SYSTEM FAILURE. A simple two-word error message summarizes virtually every major news headline over the past five years. In fact, it is difficult to name a single public institution which we hold in high esteem. Government. Healthcare. Education. Religion. Even libraries are being brought into question regarding their relevance for the future.
How did we get here?
Economic historian Carlota Perez says that we’ve been here before, many times in the past. For over two centuries, we’ve seen new technologies wreck and repeatedly rebuild our social institutions.
• The Industrial Revolution (started 1770)
• Age of Railways (1829)
• Age of Steel and Electricity (1875)
• The Age of Oil, Automobiles and Mass Production (1908)

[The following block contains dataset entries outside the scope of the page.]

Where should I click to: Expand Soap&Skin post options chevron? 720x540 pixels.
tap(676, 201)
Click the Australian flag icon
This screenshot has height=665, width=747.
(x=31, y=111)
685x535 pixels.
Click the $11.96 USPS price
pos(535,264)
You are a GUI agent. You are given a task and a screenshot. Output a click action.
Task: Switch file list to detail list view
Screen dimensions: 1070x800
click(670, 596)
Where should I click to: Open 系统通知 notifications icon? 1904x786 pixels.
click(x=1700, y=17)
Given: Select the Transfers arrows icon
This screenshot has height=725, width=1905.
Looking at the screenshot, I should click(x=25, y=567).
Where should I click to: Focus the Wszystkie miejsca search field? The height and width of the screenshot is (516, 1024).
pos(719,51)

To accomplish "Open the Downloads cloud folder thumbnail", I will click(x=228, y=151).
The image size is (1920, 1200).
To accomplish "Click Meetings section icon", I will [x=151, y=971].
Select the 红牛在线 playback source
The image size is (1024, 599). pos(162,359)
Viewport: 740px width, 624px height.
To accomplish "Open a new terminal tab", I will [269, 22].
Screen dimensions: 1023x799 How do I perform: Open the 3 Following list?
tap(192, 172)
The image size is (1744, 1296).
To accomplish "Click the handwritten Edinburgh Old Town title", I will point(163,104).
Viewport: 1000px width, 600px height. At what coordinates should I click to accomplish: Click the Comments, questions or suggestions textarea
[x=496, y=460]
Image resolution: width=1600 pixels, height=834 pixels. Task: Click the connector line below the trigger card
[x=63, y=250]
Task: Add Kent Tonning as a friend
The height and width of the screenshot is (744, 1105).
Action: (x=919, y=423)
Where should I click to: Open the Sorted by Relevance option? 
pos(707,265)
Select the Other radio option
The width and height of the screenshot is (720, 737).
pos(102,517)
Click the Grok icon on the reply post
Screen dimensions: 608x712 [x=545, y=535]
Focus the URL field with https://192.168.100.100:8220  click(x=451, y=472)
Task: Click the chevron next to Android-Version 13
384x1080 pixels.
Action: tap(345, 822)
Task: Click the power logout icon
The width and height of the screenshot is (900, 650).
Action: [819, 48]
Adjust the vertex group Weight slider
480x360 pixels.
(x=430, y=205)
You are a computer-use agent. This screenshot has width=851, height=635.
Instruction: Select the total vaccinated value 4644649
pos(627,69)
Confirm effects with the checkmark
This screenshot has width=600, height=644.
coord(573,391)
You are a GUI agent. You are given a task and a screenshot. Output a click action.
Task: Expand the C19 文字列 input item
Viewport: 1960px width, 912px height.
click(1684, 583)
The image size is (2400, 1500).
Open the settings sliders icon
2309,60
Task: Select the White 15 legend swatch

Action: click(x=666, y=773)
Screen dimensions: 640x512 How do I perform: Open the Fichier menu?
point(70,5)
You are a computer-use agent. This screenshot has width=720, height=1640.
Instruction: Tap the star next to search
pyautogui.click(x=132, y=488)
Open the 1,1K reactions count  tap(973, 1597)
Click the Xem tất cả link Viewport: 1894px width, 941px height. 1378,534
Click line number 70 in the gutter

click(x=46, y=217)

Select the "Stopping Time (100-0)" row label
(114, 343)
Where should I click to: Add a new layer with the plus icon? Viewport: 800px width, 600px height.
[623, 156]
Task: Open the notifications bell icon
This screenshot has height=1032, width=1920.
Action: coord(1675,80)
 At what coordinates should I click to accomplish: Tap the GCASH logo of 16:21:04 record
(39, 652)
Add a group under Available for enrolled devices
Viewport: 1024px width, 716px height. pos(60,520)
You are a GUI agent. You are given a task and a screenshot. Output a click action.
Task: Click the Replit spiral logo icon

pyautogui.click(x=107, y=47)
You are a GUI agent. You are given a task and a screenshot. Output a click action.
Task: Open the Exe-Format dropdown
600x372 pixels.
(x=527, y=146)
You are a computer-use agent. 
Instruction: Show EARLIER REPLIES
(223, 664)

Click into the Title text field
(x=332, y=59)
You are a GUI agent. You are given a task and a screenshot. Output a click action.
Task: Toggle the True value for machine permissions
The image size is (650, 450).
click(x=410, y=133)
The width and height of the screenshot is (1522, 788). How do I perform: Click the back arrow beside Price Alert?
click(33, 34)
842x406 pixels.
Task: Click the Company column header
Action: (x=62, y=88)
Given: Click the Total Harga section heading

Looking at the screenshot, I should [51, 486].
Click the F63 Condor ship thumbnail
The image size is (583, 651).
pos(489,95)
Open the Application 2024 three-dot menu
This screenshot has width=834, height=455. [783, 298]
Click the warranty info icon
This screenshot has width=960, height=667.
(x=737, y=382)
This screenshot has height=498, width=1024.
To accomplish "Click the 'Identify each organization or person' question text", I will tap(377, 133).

• The Information Age (1971)
Each technology boom follows a pattern: an initial breakthrough, followed by speculative frenzy and misallocation of resources, leading to a collapse in finances and public restructuring, eventually transitioning into a period of broader deployment, productivity and rising affluence. The process finishes with near-universal integration of revolutionary technologies into existing systems.
We’re not in the beginning or the end of this cycle, but in the middle. The “messy middle” is a turning point when public finances are still in a state of disarray, and a significant gap exists between the efficiency of our institutions and the productivity of our newest technologies. It is a time when the public feels the most dissatisfied and the least confident.
This particular turning point may have been delayed, as government efforts to “fix” the financial crisis have interfered with the mechanisms that restore equilibrium via what economist Joseph Schumpeter refers to as creative destruction.
At the World Future Society Conference last summer, a friend and colleague of mine, Patrick Tucker, presented material from his upcoming book, The Naked Future: What Happens in a World that Anticipates your Every Move. He comments that we are in a time of “declining institutions and rising individuals.” In the Information Age, nothing empowers individuals more than the internet.
So, what if institutions were as easy and convenient as online shopping at Amazon? Can schools develop personalized curriculums just as easily as Netflix finds good movie recommendations? What if hospital costs were competitively-priced, like hotel rooms on Hotwire? Will peer-to-peer lending networks become more successful than traditional banks? Is it possible that a network of autonomous electric vehicles might eventually solve our public transportation issues?
We are still a few years away from the next golden age, but at least we can see it on the horizon.